Triage is the process of prioritizing patient care based on patient need and available resources. In daily practice, triage decisions link individual patients with resources appropriate for their injuries, with the goal being “the greatest good for the patient.” In the setting of ubiquitous resources, these are “life or life” decisions. Triage occurs at each level along the pathway of care, from prehospital and emergency room; through the operating room, intensive care unit, and ward; to discharge and rehabilitation.

In a mass casualty incident, the needs of a population of patients exceed available resources. Triage decisions in this situation work to promote “the greatest good for the greatest number.” With scare resources, these are tough decisions because the paradigm of care shifts from bringing all available resources to bear on the individual patient to managing resources for the greatest effect on a population of patients.
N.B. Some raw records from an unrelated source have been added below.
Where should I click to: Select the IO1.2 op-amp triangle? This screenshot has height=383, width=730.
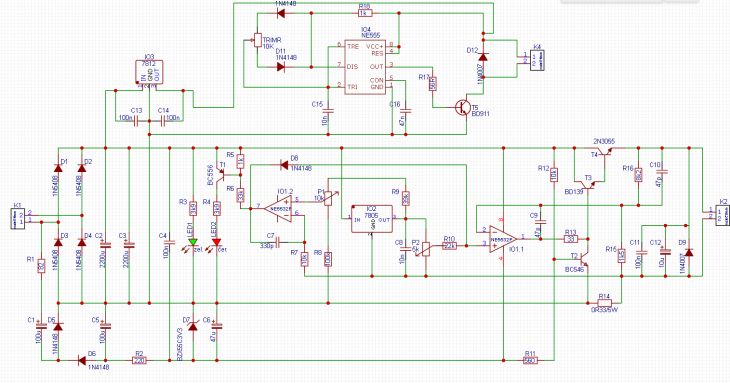278,208
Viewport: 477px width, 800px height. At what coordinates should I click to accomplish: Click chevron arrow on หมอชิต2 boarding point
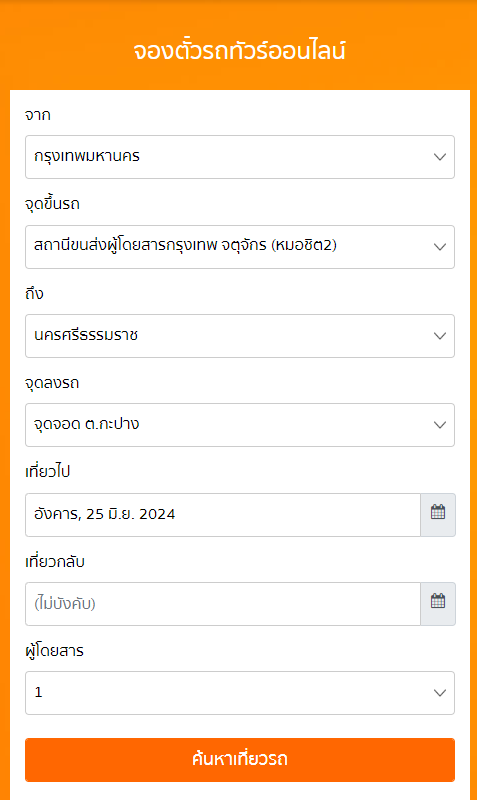click(440, 246)
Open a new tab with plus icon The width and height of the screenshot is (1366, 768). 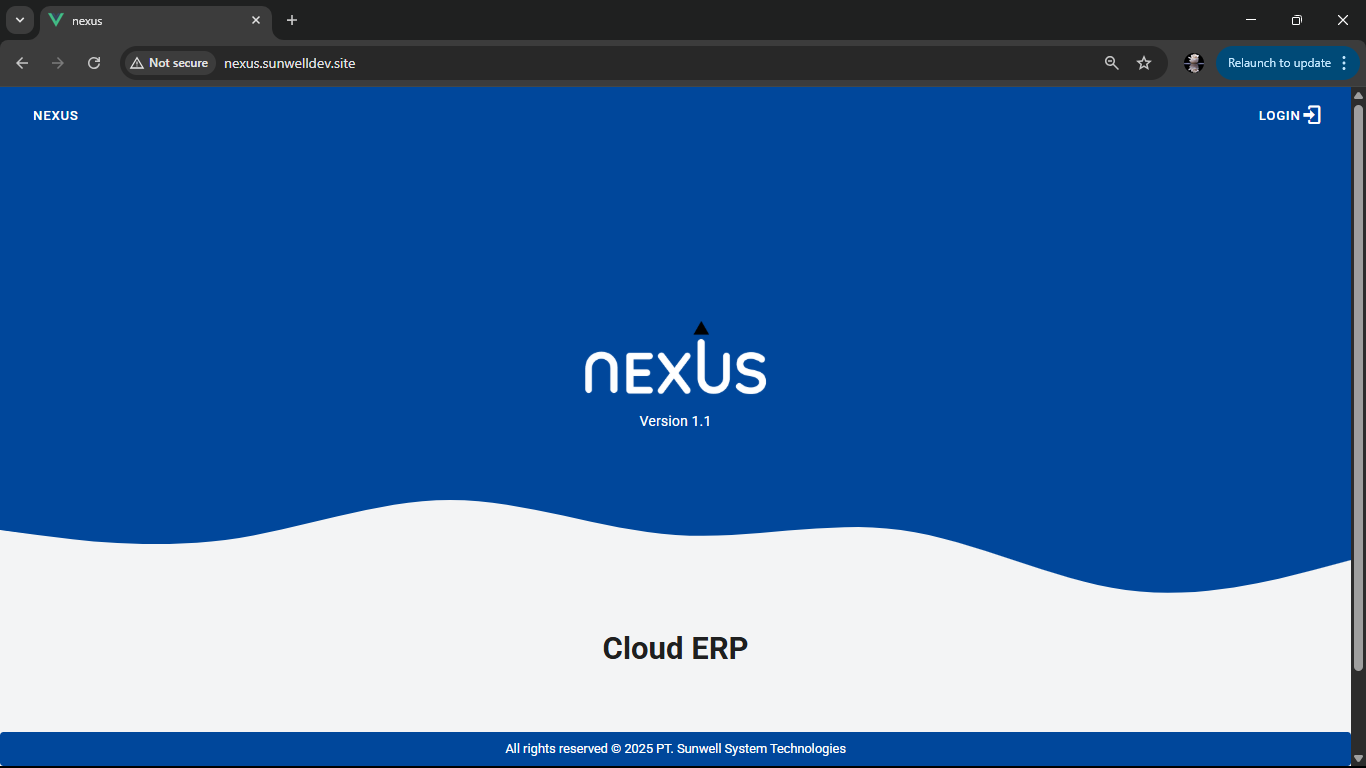click(x=292, y=20)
Triage is not a static process—it is a dynamic sequence of decisions that change depending on the nature of the patient, resources, and event situation. Triage in a mass casualty event works to identify and separate the most critically injured patients from the mass of less injured casualties. As such, mass casualty triage systems must be error tolerant through repetitive cycles of reevaluation along the care pathway.
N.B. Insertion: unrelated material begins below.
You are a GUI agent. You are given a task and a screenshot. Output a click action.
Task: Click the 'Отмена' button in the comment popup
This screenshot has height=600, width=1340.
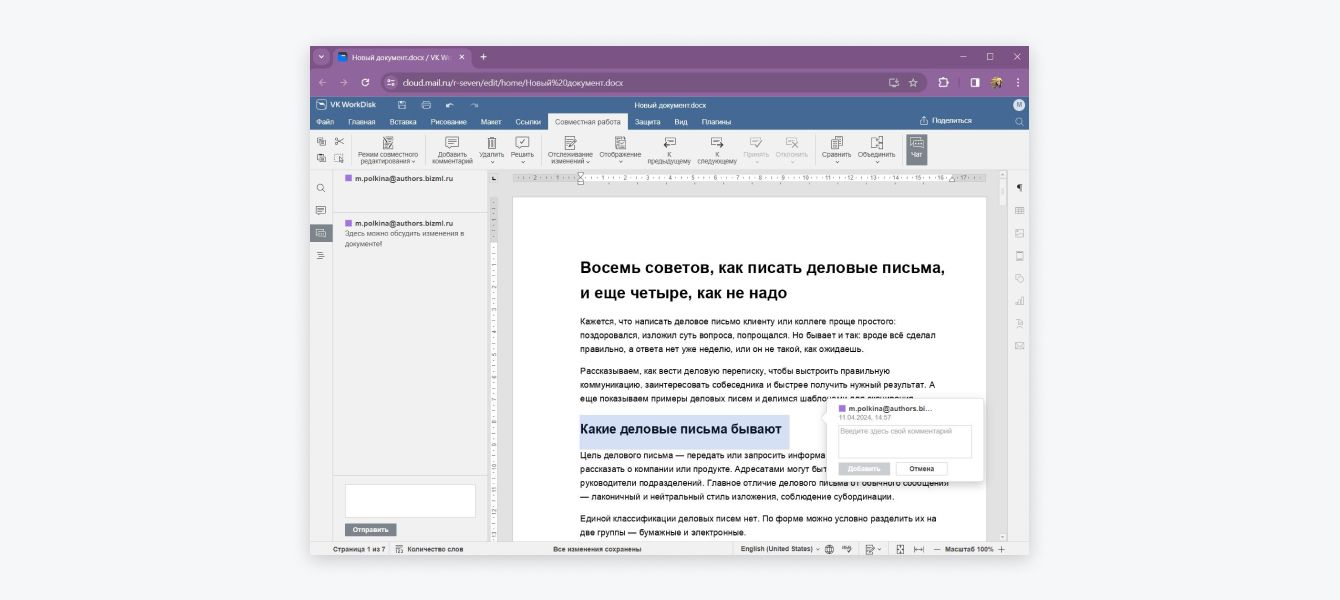click(922, 467)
A common link between effective daily and mass casualty triage is situational awareness of system resources for daily and surge capacity. Many systems experience “chronic surge capacity” challenges in meeting the regular health care needs of their populations.

FIELD TRIAGE

Field triage identifies severely injured trauma patients at the point of injury in the “field” and triggers a decision to transport severely injured patients to a hospital that has resources commensurate with patient needs. A common field triage decision scheme assesses the injured patient in four steps, each step linked to a determination about patient need for a level of care at a trauma center. The field triage decision scheme presented here (Figure 1), originally developed by the American College of Surgeons Committee on Trauma, was revised through an evidence-based review by an expert panel representing emergency medical services, emergency medicine, trauma surgery, and public health. The panel was convened by the Centers for Disease Control and Prevention (CDC), with support from the National Highway Traffic Safety Administration (NHTSA). Its contents are those of the expert panel and do not necessarily represent the official views of CDC and NHTSA.

Step 1 assesses physiology; step 2, anatomy of the injury; step 3, mechanism of injury and high-energy impact; and step 4, special patient or system considerations. Effective implementation of a triage decision scheme is enhanced by simplicity within relevant steps. In other words, scheme complexity harms good triage.